Invasive plants can be a gardener’s worst nightmare. They can grow super-fast, choke out other plants and cost you time and energy getting rid of them.
I had someone gift me a licorice mint plant, it smelled great and grew so well! I was very impressed.
Then I noticed mint growing in another pot, and another, and another, and then on the ground… it was then I read that mint plants are invasive and should only grow in pots. Well, good to know, but I WAS growing mine in pots.
Invasive Garden Plants That Should Be Grown In Pots And Containers
The following year I decided to add basil to my garden, specifically Holy Basil. I didn’t research that much either because it wasn’t the Italian large leaf I now love and grow. But I saw it at a nursery, and it was COVERED in bees, so i thought it would be a great choice for attracting pollinators if nothing else.
That was one year, many ago and even today I have Holy Basil almost everywhere and I have never planted it or bought it again. It’s in other pots, growing from my mulched walkways, growing in my weed infested lawn, it truly grows like a weed, I find it EVERYWHERE and I never worry about puling it out and throwing it in the compost because if I didn’t, I would have a Holy Basil farm!
I later found out that basil is actually a member of the mint family. However, I have grown many other types and not had the same results. The flowers from the Holy basil spread and the bees spread it, too.
Invasive plants spread through the air, by insects, pollinators, birds. They just ‘get around”, lol.
There are many plant varieties that are considered invasive and should be avoided. Today I thought we’d explore a few:
Wisteria is a flowering vine that was brought to the US from China. Flowering vine what can be so bad about that, right? Well, it is pretty and that’s why it’s become one of the most popular yard additions.
In areas of the US with growing conditions close to those of it’s native habitat: China, it can become invasive. It can actually shade out other plants, and vine around full grown trees to the point of killing them.
People have even had to take entire fences down due to it being so intertwined and damaging to the fence it had to be replaced.
Bamboo s actually just grass, but it is so invasive that it is super tough to get rid of it once it takes hold. Hold on to your hats as you won’t believe that you can actually watch grass grow – but you CAN – Bamboo can grow as much as 12 inches in just one day!

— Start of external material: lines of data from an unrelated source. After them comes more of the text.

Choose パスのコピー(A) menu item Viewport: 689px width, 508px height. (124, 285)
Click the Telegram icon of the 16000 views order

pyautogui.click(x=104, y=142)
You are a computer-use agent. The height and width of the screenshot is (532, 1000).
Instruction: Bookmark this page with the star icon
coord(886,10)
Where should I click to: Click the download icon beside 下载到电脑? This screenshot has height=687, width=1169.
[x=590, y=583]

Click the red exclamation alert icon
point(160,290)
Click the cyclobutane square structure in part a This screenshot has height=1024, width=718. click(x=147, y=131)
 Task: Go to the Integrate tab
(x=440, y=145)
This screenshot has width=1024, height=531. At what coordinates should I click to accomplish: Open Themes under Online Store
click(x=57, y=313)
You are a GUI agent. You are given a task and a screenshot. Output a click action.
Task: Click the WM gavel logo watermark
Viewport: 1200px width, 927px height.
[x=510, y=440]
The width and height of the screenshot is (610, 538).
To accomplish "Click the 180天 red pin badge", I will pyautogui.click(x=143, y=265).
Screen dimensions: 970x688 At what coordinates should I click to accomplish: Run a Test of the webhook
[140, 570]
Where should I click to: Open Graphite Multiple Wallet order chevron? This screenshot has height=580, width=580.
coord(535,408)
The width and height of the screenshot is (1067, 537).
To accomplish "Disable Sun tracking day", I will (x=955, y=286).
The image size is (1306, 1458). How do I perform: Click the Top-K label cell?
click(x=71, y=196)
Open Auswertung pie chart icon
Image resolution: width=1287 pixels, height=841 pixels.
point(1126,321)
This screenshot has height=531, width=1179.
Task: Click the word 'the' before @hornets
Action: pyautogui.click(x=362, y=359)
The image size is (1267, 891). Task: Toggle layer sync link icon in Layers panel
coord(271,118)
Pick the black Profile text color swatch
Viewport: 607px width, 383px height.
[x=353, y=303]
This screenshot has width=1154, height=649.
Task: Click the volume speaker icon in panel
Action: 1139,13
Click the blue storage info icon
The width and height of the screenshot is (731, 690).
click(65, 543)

Bamboo is so prolific that it can actually grow as tall as 15 feet and spread more than 20 feet from where it was planted. Many times, people plant Bamboo so block the view of something, the problem is that before you know it, it’s blocking everything as it begins to “walk” across your yard. Getting rid of Bamboo and keeping it gone is a HUGE chore,
English ivy is a “2fer”, this plant not only can grow as a vine but also as a ground cover creeping across the lawn from tree to tree. It’s “clingyness” kills the trees it chooses as prey as it blocks the light from the tree and keeps it all for itself.
An even more dangerous part to this plant’s invasiveness is that can weaken the tree to the point it can fall during a storm causing damage to anything in its path.
I have always loved to see Honeysuckle and smell it, and even taste it when I was a kid. But did you know it can be highly invasive?
Japanese honeysuckle is an evergreen climbing vine, that just like other invasive vines can kill bushes and trees if it “invades their space”.
This vine can squeeze out the light and water that plants need to survive. Its root system is also aggressive which allows it to spread, as well.
Nandina roots spread so widely underground that it can take hold as a seedling before you even notice it. The berries it produces are another way it spreads as animals can carry them and drop them and there you have a new one sprout up.
The Bradford pear is one that you will find sold in many nurseries. They know it’s invasive, but they are out to make a sale, so if we don’t do our homework, something like this can cost us more down the road. I once asked a man who owned a nursery why he was selling a seedling out of season, he said “To make money”, just remember that – I always have.
Although it can be quite beautiful with its blooms, it also has an odor often referred to as “rotting fish”, they can grow 30 feet tall and shade out the sun for any plants or trees that may be beneath it causing them to die.
Vinca is also a “2fer” as it can grow as groundcover and vine. With thick leaves and lavender flowers, it can entice you to plant it. If you choose to do so just keep it container in a pot or container and don’t let the runners get loose!
As with most of these invasive species it chokes out natural habitat as well as anything you may have planted intentionally. We should just call all these invasive plants selfish! lol
Clematis grows quickly and strongly over other vegetation, making thick blankets that block out the sun to any plants below. You’ll be able to easily spot it in its flowering stage with its showy white flowers.
Japonica can definitely quickly take over in a hurry. Growing populations creep into meadows, forest openings, and other sites.
Like many we have already mentioned it grows thick and fast and blocks out sunlight for other plants thereby killing them and taking over.
One difference though is that its seeds can last for many years in the soil, so it’s hard to remove it, as another one could pop up next year or a few years down the road.